In my opinion, any candidate requesting an overview of the code base goes up a notch in my review. Regrettably, few ask.
Part of the challenge with this request is that they may not have scheduled time for it during the initial interviews. You may have to come back at a later point in time, or they may be able to extend out the length of the interview session to give you an overview.
I would start by asking about general architecture questions.
- What technologies are the using?
- What amount of time are they spending on defects vs. new development?
- What's the trickiest part of their code base, and why?
- How long does it generally take to make changes?
All of those questions can give you very telling answers regarding the state of the code base.
If / when they are able to provide you a walk-through, consider asking about and looking at the following.

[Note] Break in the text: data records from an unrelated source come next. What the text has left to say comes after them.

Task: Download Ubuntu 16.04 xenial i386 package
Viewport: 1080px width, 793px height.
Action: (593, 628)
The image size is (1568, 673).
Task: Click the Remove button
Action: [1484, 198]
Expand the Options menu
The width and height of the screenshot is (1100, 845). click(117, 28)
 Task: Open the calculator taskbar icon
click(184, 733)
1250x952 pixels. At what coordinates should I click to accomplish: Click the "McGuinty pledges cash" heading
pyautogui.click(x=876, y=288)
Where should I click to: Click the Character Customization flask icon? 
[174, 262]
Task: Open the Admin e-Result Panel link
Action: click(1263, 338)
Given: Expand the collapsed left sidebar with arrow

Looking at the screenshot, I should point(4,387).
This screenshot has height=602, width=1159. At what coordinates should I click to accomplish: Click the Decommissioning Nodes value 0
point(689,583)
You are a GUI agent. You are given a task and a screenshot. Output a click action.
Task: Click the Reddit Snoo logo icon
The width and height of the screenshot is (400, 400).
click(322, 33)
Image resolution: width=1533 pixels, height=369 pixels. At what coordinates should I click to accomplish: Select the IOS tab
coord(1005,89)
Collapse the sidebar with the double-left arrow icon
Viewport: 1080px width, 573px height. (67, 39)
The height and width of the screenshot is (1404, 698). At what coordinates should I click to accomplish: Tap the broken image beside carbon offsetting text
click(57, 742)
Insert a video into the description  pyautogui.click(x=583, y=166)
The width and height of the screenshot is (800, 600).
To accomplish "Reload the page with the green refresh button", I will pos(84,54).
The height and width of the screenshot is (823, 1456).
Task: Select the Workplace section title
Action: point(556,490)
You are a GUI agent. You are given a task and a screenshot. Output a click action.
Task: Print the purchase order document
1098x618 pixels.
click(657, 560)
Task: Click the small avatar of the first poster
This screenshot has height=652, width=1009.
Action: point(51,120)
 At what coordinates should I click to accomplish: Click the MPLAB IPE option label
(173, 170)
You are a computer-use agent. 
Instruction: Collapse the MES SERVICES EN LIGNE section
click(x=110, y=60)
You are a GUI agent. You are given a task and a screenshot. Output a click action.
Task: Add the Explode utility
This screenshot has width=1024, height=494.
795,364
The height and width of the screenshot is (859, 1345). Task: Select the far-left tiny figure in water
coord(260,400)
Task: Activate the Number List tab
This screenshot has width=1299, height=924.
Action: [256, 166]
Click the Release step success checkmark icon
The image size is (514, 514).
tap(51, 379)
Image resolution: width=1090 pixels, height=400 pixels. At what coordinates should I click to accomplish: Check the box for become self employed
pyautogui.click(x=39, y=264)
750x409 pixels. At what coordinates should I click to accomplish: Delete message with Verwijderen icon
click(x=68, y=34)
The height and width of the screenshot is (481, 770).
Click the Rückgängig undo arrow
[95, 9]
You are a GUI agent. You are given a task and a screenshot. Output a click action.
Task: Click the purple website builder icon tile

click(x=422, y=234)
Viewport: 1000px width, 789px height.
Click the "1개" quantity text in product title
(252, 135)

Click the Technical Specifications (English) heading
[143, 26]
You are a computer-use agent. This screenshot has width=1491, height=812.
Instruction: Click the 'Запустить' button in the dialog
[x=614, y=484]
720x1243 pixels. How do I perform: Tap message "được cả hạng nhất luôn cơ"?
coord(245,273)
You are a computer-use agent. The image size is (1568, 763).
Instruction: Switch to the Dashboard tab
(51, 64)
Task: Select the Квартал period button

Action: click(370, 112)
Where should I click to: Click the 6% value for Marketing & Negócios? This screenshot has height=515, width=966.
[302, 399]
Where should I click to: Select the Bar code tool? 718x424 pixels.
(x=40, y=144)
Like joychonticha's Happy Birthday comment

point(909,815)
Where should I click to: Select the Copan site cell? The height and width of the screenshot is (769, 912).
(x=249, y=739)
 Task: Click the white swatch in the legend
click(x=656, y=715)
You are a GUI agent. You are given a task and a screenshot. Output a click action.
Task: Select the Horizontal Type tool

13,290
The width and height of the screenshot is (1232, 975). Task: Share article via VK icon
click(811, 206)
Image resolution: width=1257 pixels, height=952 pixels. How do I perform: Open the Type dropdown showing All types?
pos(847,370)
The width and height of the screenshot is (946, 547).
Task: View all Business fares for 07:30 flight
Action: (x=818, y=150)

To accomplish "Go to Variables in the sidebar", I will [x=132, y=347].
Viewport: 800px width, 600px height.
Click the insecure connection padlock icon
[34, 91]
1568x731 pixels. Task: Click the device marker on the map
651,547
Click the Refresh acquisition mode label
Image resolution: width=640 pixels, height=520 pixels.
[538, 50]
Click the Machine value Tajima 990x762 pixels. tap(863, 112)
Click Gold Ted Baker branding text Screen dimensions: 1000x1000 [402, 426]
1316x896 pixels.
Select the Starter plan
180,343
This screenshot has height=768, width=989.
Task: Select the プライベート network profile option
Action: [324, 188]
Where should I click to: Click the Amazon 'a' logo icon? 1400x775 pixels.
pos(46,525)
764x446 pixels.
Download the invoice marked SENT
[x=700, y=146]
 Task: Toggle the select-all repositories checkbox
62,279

- How is the code organized?
- Who owns what areas and how are problems resolved (note that the names won't be meaningful to you, but the answer can be telling.
- Ask to see the more "interesting" parts of the code. The interviewer will likely choose from some areas they have written, and that should give you some insight into the layout and structuring.
- Ask to see their common library and what routines they provide within their framework.
The key is to show genuine technical interest in their code base and how things are laid out. Every application has its warts and ugly code. Every application has faced time crunches and less-than-optimal code had to be put in place. Every application carries technical debt. Look to see that the fundamentals are in place, such as encapsulation between layers of the application.